# Trace: Indie (Vice Versa) 14.1ish skewbald gelding born 1993 OBJ2



## bubblemc (19 January 2011)

I would like to trace Indie, a skewbald gelding who was born in Spring 1993.

His freezemark is OBJ2 or 0BJ2.  I am not sure of his exact height but would say he is around 14.1 or 14.2.  

He did lots of local in-hand shows as a youngster until around 1996ish.  He was then sold to someone in the Welwyn/Digswell area who was going to break him but could be anywhere now.  He has very even markings and his brown parts were quite dark as a youngster.  

Would love to know how he is; I'm sure he's being thoroughly enjoyed by his current owner.  He was bought as a weanling from someone who breeds for meat, so is a really special boy!  

Had no idea that I would be able to chase him before looking on here, so if anyone knows him I'd love to know!

Thanks.


----------



## cally6008 (3 February 2011)

It's the first one, OBJ2


----------



## bubblemc (23 April 2011)

As I don't know what he is called now or whereabouts in the country he is, I have posted a picture in the hope someone recognises him.  I have only posted one side view as his markings are pretty symmetrical.

Thanks


----------



## cally6008 (23 April 2011)

Not sure why I didn't post this in my earlier post, sorry

Equine Details - INDIE VICE VERSA
Date of Birth	01-Jan-1993
Gender	Gelding
Colour	Skewbald
Height	
Breed	Pony
Submitted by	Weatherbys ID Passports
(ID Passports do not include Pedigree)
Birth Country	Not supplied by PIO

Weatherbys ID Passports
Tel: 01933-440077 ext 2260
Fax: 01933-304758
passports@weatherbys.co.uk

Passport details above, give Weatherbys a ring


----------



## comet! (3 July 2014)

Bump (I cannot remember my password, so bumping under this name  ).


----------

# STORED DATA:
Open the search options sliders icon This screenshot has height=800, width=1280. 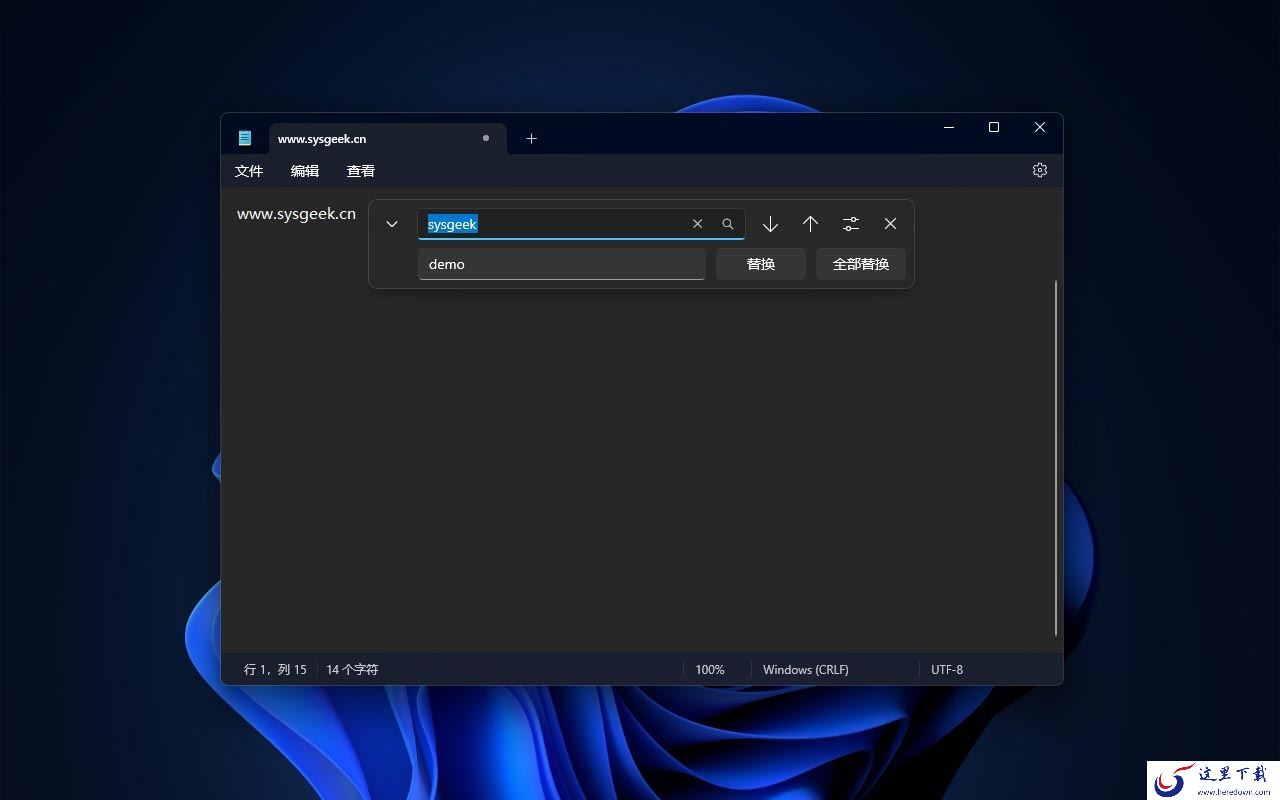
...
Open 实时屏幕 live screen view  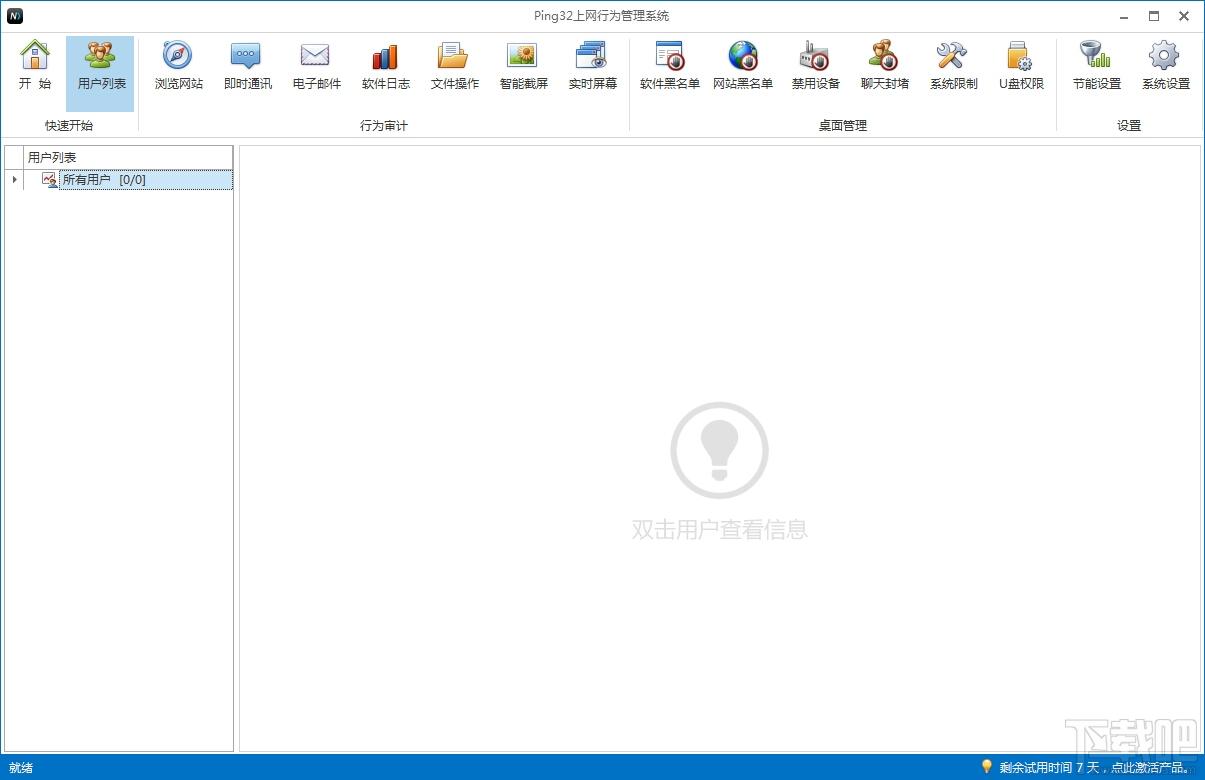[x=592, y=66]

# EXERCISE INSTRUCTIONS:
(a) From the thread about tracing Indie, copy word for word the passage that begins at the words "His freezemark is" and ends after "really special boy!".
(b) In the thread about tracing Indie, who bought the gelding after his in-hand showing years ended around 1996?

# THE RESPONSES:
(a)
His freezemark is OBJ2 or 0BJ2.  I am not sure of his exact height but would say he is around 14.1 or 14.2.  

He did lots of local in-hand shows as a youngster until around 1996ish.  He was then sold to someone in the Welwyn/Digswell area who was going to break him but could be anywhere now.  He has very even markings and his brown parts were quite dark as a youngster.  

Would love to know how he is; I'm sure he's being thoroughly enjoyed by his current owner.  He was bought as a weanling from someone who breeds for meat, so is a really special boy!

(b) Someone in the Welwyn/Digswell area who was going to break him.